Every week, we tell you about an album we think you need to hear. This week's album of the week is Freetown Sound by Blood Orange.
Blood Orange’s Freetown Sound might just be Dev Hynes’ most brilliant work yet. Instead of Hynes taking center stage, it’s the women who sing with him that shine on his 17-track LP. The female perspective is something that Hynes is all too familiar with—his 2011 opus Coastal Grooves comes from a mainly female POV. On 2013’s Cupid Deluxe, Hynes’ voice was also echoed by female vocalists Samantha Urbani and Chairlift’s Caroline Polachek. Hynes’ collaborations with female talent on his record doesn’t come as a surprise: he’s written songs with some of the most iconic names in pop, including Carly Rae Jepsen, Sky Ferreira and Solange. So, seeing Hynes work with Debbie Harry, Nelly Furtado, Rae Jepsen, along with Kelsey Lu, Empress Of and more on the record, fits into Hynes’ aesthetic. You won’t see their names appear clearly featured on each track, which is something that usually happens when an artist has guests on a track. Instead, these artists become a part of a collective when they work with Hynes. Their voices are one, so the need to credit with individual features seems unnecessary. It’s with Freetown Sound that Hynes’ voice truly represents much more than himself. It’s a record that hones in on the power of women’s voices and the black community.
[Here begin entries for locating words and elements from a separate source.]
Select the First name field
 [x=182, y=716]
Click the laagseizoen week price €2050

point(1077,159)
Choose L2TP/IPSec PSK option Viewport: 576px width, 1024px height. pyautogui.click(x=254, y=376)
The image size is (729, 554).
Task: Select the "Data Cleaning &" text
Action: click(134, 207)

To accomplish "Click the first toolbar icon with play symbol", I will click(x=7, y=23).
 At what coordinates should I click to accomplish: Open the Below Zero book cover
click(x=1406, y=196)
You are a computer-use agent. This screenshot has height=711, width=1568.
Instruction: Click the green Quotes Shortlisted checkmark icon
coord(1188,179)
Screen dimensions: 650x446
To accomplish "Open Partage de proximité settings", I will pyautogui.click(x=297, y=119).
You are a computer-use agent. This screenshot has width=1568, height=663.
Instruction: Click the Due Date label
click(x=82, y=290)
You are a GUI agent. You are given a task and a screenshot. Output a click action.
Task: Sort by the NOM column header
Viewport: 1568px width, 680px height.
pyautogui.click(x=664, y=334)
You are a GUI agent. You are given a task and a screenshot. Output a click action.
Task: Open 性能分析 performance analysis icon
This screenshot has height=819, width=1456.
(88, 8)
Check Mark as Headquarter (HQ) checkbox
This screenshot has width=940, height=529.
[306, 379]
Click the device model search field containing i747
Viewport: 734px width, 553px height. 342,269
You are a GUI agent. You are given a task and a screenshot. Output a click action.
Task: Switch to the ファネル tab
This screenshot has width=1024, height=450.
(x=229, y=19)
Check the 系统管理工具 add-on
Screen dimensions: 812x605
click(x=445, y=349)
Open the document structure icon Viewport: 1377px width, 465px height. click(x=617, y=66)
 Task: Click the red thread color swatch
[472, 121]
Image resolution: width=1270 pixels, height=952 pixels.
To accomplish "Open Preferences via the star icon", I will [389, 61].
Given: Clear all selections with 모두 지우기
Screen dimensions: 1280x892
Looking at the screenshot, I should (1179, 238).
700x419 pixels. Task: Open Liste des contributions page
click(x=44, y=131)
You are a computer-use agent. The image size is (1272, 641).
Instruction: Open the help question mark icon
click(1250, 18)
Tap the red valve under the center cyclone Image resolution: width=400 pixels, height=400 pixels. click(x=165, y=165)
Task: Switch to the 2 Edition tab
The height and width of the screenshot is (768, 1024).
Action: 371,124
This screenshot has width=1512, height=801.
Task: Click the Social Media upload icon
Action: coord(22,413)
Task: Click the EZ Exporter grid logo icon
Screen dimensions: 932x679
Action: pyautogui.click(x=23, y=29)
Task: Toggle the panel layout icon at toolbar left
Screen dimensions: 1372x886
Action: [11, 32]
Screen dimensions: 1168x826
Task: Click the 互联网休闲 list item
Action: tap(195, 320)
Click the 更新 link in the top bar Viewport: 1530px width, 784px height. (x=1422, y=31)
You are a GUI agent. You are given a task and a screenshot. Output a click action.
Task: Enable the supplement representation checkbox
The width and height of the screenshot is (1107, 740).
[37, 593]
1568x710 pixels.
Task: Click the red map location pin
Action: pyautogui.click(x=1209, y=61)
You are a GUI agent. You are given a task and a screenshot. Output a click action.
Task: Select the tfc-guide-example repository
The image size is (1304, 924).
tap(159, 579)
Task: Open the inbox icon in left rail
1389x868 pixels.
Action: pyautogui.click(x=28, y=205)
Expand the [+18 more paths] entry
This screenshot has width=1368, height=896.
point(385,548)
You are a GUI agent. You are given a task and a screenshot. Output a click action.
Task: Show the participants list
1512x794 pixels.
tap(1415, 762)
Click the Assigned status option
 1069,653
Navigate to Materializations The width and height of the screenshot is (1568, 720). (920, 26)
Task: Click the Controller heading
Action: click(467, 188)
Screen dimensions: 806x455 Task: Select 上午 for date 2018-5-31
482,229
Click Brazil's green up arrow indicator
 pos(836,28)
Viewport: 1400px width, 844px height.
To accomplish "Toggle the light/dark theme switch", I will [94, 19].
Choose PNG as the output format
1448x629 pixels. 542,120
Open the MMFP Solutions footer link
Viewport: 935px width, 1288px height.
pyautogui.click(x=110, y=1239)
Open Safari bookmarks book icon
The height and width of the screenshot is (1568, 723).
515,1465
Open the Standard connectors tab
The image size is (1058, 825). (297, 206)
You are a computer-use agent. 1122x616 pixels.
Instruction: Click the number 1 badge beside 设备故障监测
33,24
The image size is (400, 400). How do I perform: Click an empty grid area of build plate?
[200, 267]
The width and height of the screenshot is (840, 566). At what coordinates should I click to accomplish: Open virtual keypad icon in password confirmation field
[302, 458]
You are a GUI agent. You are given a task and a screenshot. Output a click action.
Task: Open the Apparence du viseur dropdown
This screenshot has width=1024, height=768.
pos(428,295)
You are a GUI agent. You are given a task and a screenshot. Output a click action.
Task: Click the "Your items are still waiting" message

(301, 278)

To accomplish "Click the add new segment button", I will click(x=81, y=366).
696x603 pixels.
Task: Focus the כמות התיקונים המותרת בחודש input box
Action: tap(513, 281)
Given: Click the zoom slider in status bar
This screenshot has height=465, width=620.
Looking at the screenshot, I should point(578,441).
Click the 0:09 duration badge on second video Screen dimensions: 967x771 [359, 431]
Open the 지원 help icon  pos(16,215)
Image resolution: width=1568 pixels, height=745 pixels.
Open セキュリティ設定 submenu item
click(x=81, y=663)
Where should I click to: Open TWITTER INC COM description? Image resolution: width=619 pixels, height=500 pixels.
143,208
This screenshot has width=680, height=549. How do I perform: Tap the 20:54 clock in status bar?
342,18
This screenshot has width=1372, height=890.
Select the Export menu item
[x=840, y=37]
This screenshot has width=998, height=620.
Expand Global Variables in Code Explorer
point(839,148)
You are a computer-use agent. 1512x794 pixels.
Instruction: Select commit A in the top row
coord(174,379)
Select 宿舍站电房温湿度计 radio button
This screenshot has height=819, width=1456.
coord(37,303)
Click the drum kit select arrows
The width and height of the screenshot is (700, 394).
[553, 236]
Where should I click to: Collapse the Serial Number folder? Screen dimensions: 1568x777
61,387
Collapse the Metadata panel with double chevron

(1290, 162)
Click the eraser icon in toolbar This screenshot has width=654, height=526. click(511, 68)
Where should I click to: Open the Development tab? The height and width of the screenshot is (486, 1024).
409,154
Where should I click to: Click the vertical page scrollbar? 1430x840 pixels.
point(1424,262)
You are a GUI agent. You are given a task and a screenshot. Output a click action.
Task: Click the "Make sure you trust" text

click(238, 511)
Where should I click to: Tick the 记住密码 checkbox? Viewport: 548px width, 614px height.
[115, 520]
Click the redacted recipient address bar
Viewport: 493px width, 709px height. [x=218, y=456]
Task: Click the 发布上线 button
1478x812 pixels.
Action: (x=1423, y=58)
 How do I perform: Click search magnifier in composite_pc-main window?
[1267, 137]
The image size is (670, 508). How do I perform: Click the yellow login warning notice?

And it’s something that makes the record feel as if it’s one collective story as opposed to separate songs. It’s often hard to differentiate between the ending of one song and the beginning of another: something that works in Hynes’ favor.
On opener “By Ourselves,” the tone of the record is set to melancholic saxophone (an instrument that serves as a character that weaves throughout the album) and Ashlee Haze’s spoken word that pays homage to the idea of black feminism: “Feminism is Missy, Lil Kim, and Angie Martinez on the “Not Tonight” track.” Having moved to New York from the UK, Hynes explores “being black in England, being black in America.” His parents also experienced a similar migration going to London from Guyana and Sierra Leone. It’s something Hynes explores through the vulnerable “Augustine, in which he addresses the death of Trayvon Martin through lush lyrics and downtempo drum beats (“Cry and burst my deafness, while Trayvon falls asleep”). It’s the exploration of pain and politics that makes this single one of the standouts of the record. With the help of the angelic Kelsey Lu, Hynes explores the idea of black identity, opportunity and what it means for him and the limitations he’s had to deal with on “Chance” Between glimmering synths, Hynes professes, “Been chewed up but it makes you proud/You're the dark skinned nigga in a sold out crowd.”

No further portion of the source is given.